Other prominent journalism scholars who related their years of practicing experience at the Conference include Professor Lakin Akintola, the Director of Muslim Rights Concern (MURIC); Dr Qasim Akinreti, the incumbent Lagos Nigerian Union of Journalists (NUJ) Chairman; Ustadh AbdurRasaq AbdusSalam, the Deputy Director, Programmes, Voice of Nigeria; Alhaji AbdulRaheem Balogun, the National President, MMPN, Dr Misbaudeen Akanni, a Senior Lecturer in Journalism at the Lagos State University, and Hajia Sakinah Lawal, the Lagos Chairperson, Nigeria Association of Women Journalists.
Imperative of media ownership
Professor Lakin Akintola, in his paper, titled: Imperative of Media Ownership by Nigerian Muslims, said the parochial reportage, anti-Muslim sentiment, blackout of Muslim news/events and concentration on Christian interests and musicals forced some influential Muslims to float alternative media.
In his words: “Such media included The Covenant in the nineties, The Hammer; published by Alhaji Nojeem Jimoh in the 1990s, The Monitor; owned by the late Aare Arisekola Alao, and several magazines (like Al-Hikmah Awareness of the Muslim Students Society of UNILAG and of recent, AL-FAHM; published by MSSN Surulere Area Council, Lagos State).”
All the above mentioned Muslim media were failed attempts by Muslims, according to Prof Akintola. They have temporarily or permanently ceased production, except for AL-FAHM, which has metamorphosed into a weekly column in this newspaper and The Truth Newspaper, the publication of the Ahmadiyya movement.
Dr Akinreti, the current Nigerian Union of Journalist (NUJ) Chair in Lagos, who also doubles as the National Publicity Secretary for the Ahmadiyya Movement, said during his presentation of the topic; “Islam, Muslims and the Nigerian Media”, that the first Islamic evangelism weekly newspaper to be established in Nigeria was “The Truth Newspaper”.
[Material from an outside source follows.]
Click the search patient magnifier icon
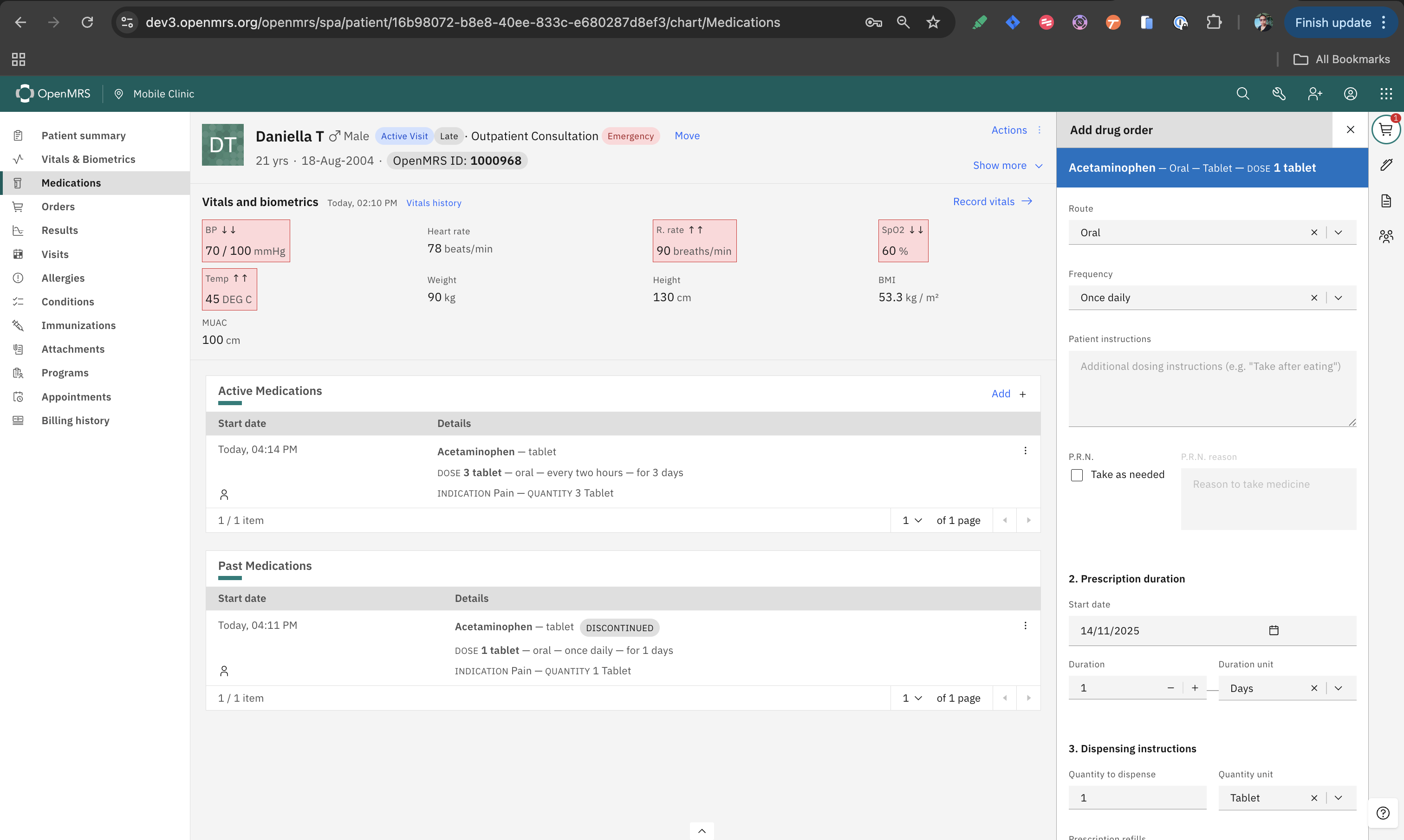Viewport: 1404px width, 840px height. click(1242, 94)
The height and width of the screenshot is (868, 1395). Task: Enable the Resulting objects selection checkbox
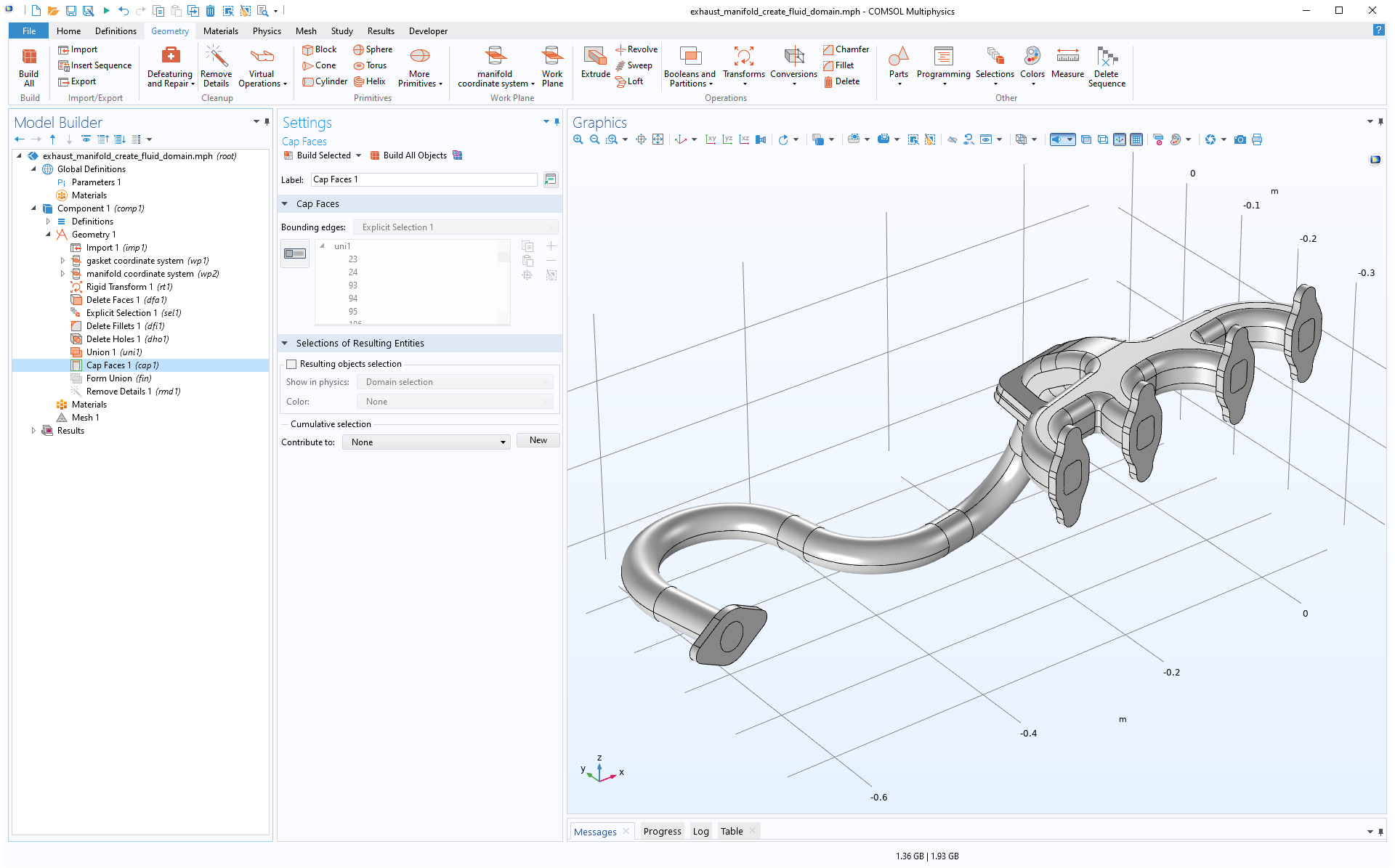coord(291,363)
“The newspaper was founded in 1951 and the late Naseem Saifi, the Amir for the Movement then became the first Editor-in-Chief and publisher.
“Sadly, this aspect of the history of the Nigerian press remains hidden in most media text books till date”, Dr Akinreti said.
Some of the recommendations at the Conference include a call on Muslim businessmen to invest in the media. While urging the Muslims to engage in a robust patronage of the media, the Conference also called on the government and its relevant agencies to exercise the power to sanction erring journalists or media that report lies or publish fabricated news. Muslim students studying mass communication/journalism at different government or private institutions in Nigeria should be given platforms at newspapers, TV or radio stations to showcase their talents.
One of the highlights of the gathering was the presentation of an Outstanding Hajj Performance Award to the Lagos State Government, which was received by Commissioner for Home Affairs, Dr AbdulHakeem AbdulLateef, who doubles as the Amir-ul-Hajj. The young Aasiyah Abdulkareem was also honoured as the MMPN Lagos Face of Hijab, to celebrate her courage for challenging the assault and abuse of Muslim ladies in public schools. She was also honoured for being the best Mathematics students in the state.
The Chairman, #MMPN Lagos Chapter, Alhaji AbdulKabir Garuba thanked the guests of honour and the leaders of Muslim organisations who graced the event. They include: Lagos State Deputy Governor Dr Idiat Adebule, who was represented by a Director in the Education ministry, Mrs Folashade Lediju; Dr Lukman AbdurRaheem, Amir, The Muslim Congress (TMC) and Alhaji Mumini Alao, the publisher of Complete Sports, among others.